И то верно — забыл. В Зоне не бывает дней недели, да и праздники мы устраиваем не по календарю… Тем временем дядя Сережа гнул свое:
— Эти мазурики точно что-то незаконное варганят на Ремжелдоре. Я их выведу на чистую воду, я все узнаю! Сколько лет на заводе… сколько лет! Что-то возят, целыми составами возят. А обратно — ни-ни! Обратно порожняк! — Он потянулся к холодильнику, вытащил третью бутылку.
— Не надо, Сережа, — попросила тетя Вера.
— Да, дядь Сереж, в самом деле… — промямлил я.
— Да брось ты баб слушать, — буркнул дядя, — когда еще так посидим!
— Хоть завтра, — заверил я. — Если не прогоните. А сейчас уже пошабашим… Давно я так не наедался.
Тут они все загомонили разом; дядя твердил, что отсюда меня никто и никогда не прогонит, потому что я здесь — дома, тетя Вера бубнила, что, мол, это навязчивая идея у старика — раскрыть ужасный заговор на Ремжелдоре, тогда нового директора посадят, и все станет как раньше, и дядю опять поставят замначохраны… Ларка потянула меня за рукав и позвала поглядеть на ее компьютер.

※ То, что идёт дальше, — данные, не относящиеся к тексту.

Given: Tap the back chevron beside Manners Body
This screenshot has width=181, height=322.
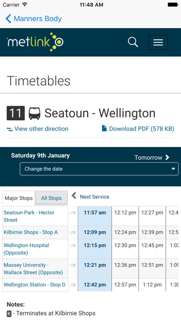Looking at the screenshot, I should coord(8,19).
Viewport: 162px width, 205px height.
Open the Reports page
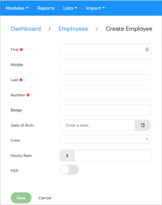tap(46, 8)
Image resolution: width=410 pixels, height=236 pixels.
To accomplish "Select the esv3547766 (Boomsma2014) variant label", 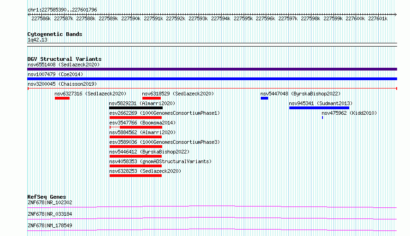I will (142, 123).
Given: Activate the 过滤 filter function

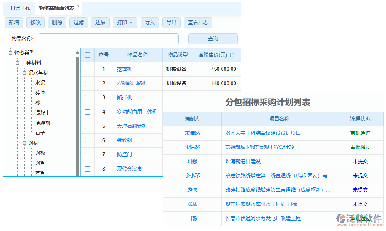Looking at the screenshot, I should pyautogui.click(x=78, y=22).
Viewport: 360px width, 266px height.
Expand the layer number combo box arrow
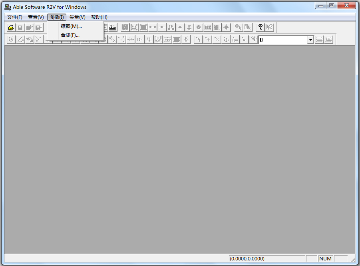point(310,40)
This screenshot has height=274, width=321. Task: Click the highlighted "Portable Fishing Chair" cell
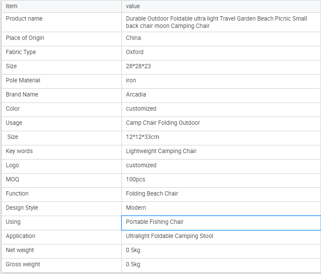pos(155,222)
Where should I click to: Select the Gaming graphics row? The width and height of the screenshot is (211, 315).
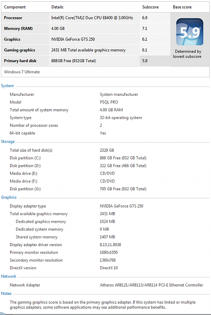click(86, 50)
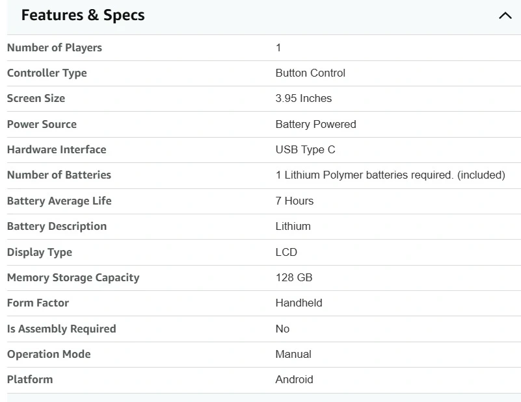Select the Number of Players label
The image size is (521, 402).
[x=55, y=47]
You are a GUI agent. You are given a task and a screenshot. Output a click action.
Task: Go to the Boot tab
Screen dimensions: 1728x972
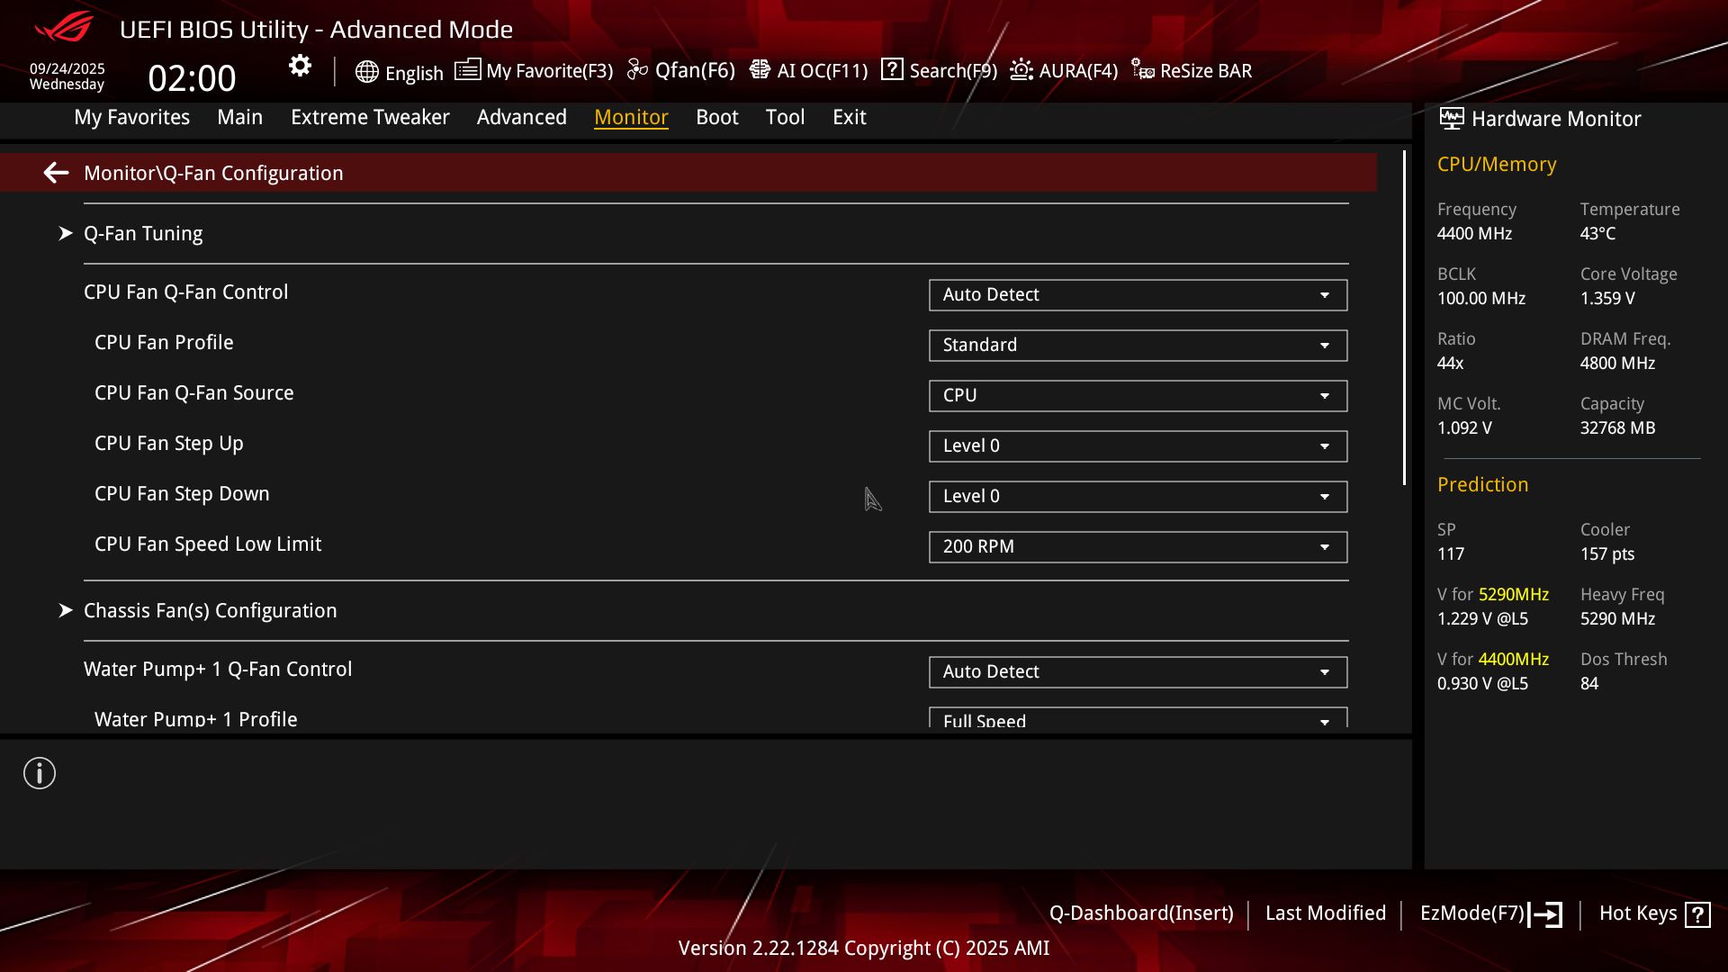[x=716, y=117]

Мы с сестренкой покинули стол и отправились в девичью светелку. Комп у Ларика был вроде и неплохой, но, насколько я понимаю, довольно дешевый. А что девушка могла себе позволить, спрашивается? Мои деньги они тратили экономно, а после увольнения старика на одну бухгалтерскую зарплату не разгуляешься. Я старательно похвалил технику, тут в комнату заглянула тетя Вера и позвала меня — мол, постелили на диване в гостиной. По дороге она тихонько рассказывала, что дядя стал как одержимый, все носится с этой идеей насчет завода и нового директора. А директор, вернее, владелец Ремжелдора — на вид солидный мужчина, и похоже, болеет. Очень бледный и постоянно платочком лоб протирает.

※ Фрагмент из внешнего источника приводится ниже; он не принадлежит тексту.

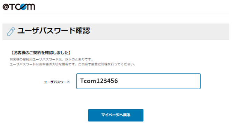Click the 'T' letter of the logo
Viewport: 232px width, 127px height.
(13, 7)
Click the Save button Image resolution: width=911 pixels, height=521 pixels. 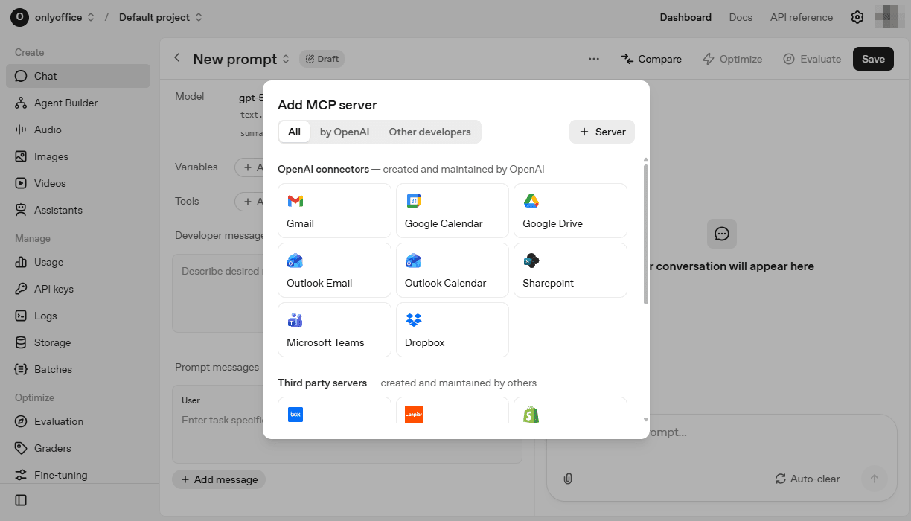[x=873, y=59]
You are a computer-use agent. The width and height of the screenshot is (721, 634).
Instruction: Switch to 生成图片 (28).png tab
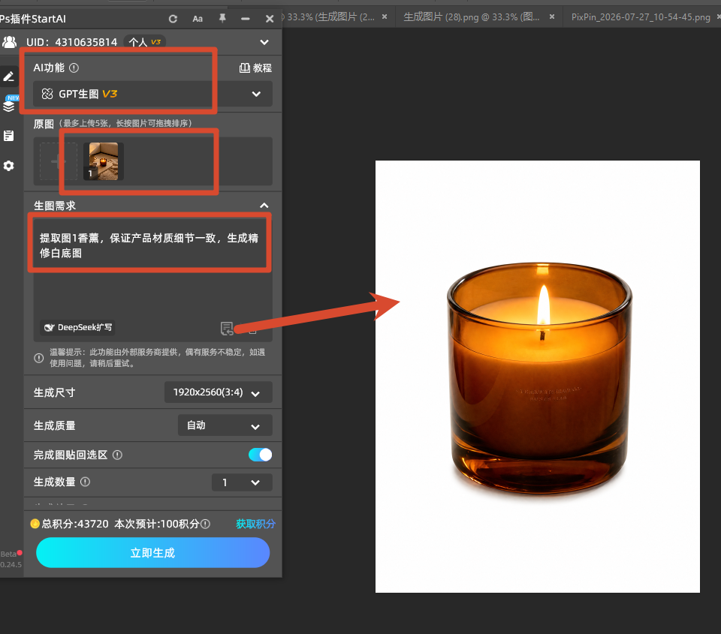pyautogui.click(x=472, y=17)
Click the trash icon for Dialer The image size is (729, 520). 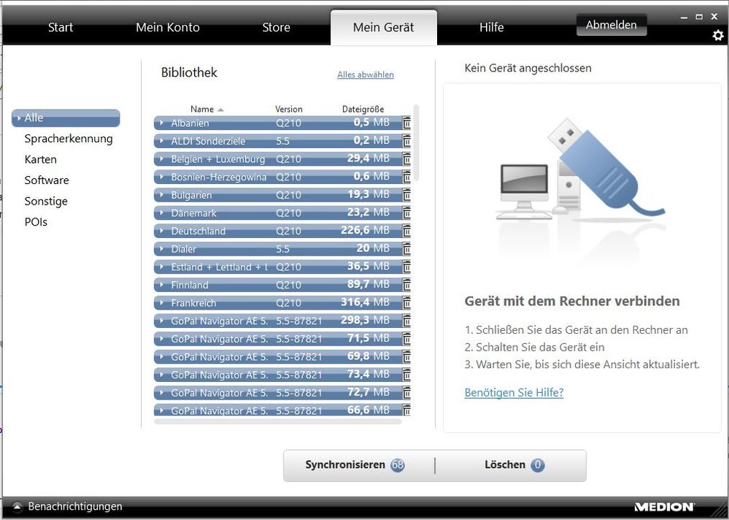pos(406,249)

— Да бухает он неумеренно, это ж сразу видать! — Дядя Сережа слух имел острый, как и надлежит ответственному сотруднику службы безопасности.

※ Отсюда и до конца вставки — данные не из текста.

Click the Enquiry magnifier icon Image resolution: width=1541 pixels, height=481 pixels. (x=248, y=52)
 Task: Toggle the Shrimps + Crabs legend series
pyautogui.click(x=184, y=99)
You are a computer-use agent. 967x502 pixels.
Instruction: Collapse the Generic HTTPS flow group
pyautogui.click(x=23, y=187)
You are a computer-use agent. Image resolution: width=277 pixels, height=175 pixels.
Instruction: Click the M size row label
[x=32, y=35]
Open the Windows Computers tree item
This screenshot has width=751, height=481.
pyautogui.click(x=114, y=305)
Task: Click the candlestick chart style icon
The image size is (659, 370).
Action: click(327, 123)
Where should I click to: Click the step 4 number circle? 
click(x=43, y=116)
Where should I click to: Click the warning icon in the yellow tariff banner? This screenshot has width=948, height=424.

Потом старики стали спорить: дядя твердил, что он доищется правды, а тетка рассказывала о своих снах… Сны тети Веры — больная тема в семье, но насчет моей ноги и темных подземелий она угадала верно.[1] В Зоне перестаешь удивляться подобным штукам, так что я решил прекратить их ссору и попросился на покой — устал, мол.